[start of Text provided]
# THE NPU-ASLP SYSTEM FOR AUDIO-VISUAL SPEECH RECOGNITION IN MISP 2022 CHALLENGE

Pengcheng Guo<sup>†</sup>, He Wang<sup>†</sup>, Bingshen Mu, Ao Zhang, Peikun Chen

Audio, Speech and Language Processing Group (ASLP@NPU), School of Computer Science, Northwestern Polytechnical University, Xian, China

## ABSTRACT

This paper describes our NPU-ASLP system for the Audio-Visual Diarization and Recognition (AVDR) task in the Multi-modal Information based Speech Processing (MISP) 2022 Challenge. Specifically, the weighted prediction error (WPE) and guided source separation (GSS) techniques are used to reduce reverberation and generate clean signals for each single speaker first. Then, we explore the effectiveness of Branchformer and E-Branchformer based ASR systems. To better make use of the visual modality, a cross-attention based multi-modal fusion module is proposed, which explicitly learns the contextual relationship between different modalities. Experiments show that our system achieves a concatenated minimum-permutation character error rate (cpCER) of 28.13% and 31.21% on the Dev and Eval set, and obtains a second place in the challenge.
[end of Text provided]
[start of Material]
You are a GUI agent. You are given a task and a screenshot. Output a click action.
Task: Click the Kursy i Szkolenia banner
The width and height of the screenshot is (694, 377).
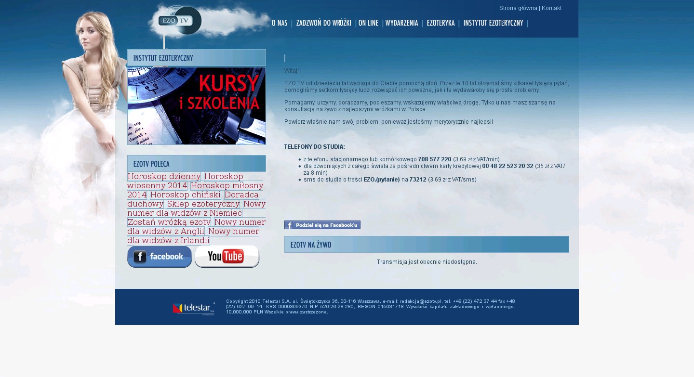pos(197,106)
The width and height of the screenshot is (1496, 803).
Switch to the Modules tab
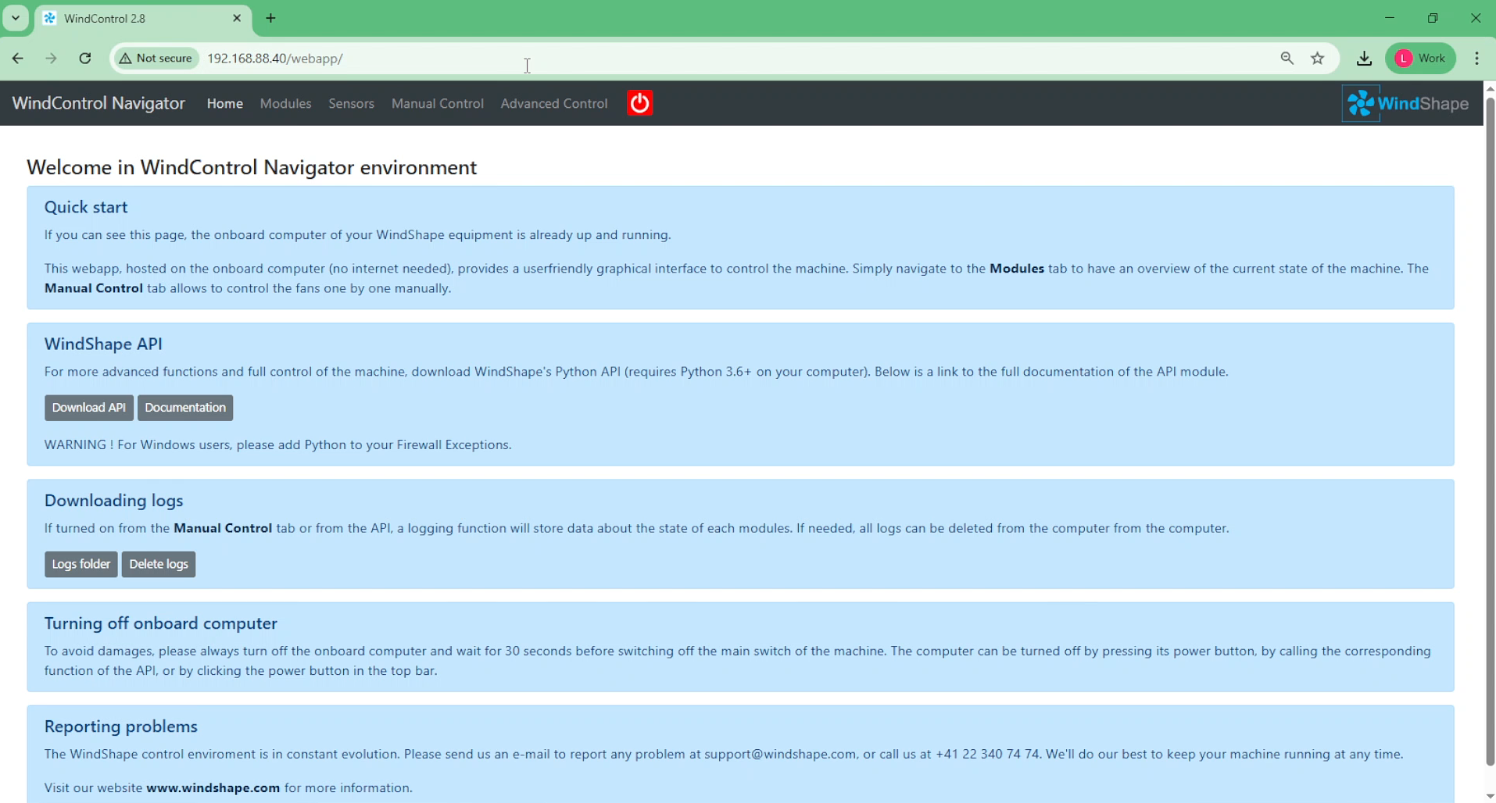(285, 103)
[end of Material]
● **Required actions**
a. Please return the part of the NPU-ASLP system description that begins at the words "## ABSTRACT" and stops after the words "in the challenge.".
b. In the NPU-ASLP system description, what cpCER does the system achieve on the Eval set?
c. Extend the NPU-ASLP system description onward from its final sentence.

● **Answers in order**
a.
## ABSTRACT

This paper describes our NPU-ASLP system for the Audio-Visual Diarization and Recognition (AVDR) task in the Multi-modal Information based Speech Processing (MISP) 2022 Challenge. Specifically, the weighted prediction error (WPE) and guided source separation (GSS) techniques are used to reduce reverberation and generate clean signals for each single speaker first. Then, we explore the effectiveness of Branchformer and E-Branchformer based ASR systems. To better make use of the visual modality, a cross-attention based multi-modal fusion module is proposed, which explicitly learns the contextual relationship between different modalities. Experiments show that our system achieves a concatenated minimum-permutation character error rate (cpCER) of 28.13% and 31.21% on the Dev and Eval set, and obtains a second place in the challenge.

b. 31.21%

c.
**Index Terms**— Multimodal, Audio-Visual Speech Recognition

## 1. INTRODUCTION

With the advances of deep learning, lots of progress has been achieved for automatic speech recognition (ASR) and its performance has been improved significantly. However, ASR systems are still susceptible to performance degradation in real-world far-filed scenarios like meetings or home parties, due to the background noise, inevitable reverberation, and multiple speakers overlapping. To achieve a robust ASR system in such challenging acoustic environments, plenty of studies focus on combining a separate speech enhancement module with the ASR model or an end-to-end optimization of all components. In addition, audio-visual based ASR (AV-ASR) has also drawn immense interest when both auditory and visual data are available, since the additional visual cues, such as facial/lip movements, could provide complementary information and increase the model’s robustness, especially in noisy conditions.

Inspired by this, the first Multi-modal Information based Speech Processing (MISP) Challenge [1, 2] was launched, which targeted exploring the usage of both audio and video data in distant multi-microphone conversational wakeup and recognition tasks. Different from the first MISP Challenge that provides oracle speaker diarization results, this year, the MISP 2022 Challenge removes such prior knowledge and extends previous tasks to more generic scenarios, which are audio-visual speaker diarization (AVSD), and audio-visual diarization and recognition (AVDR).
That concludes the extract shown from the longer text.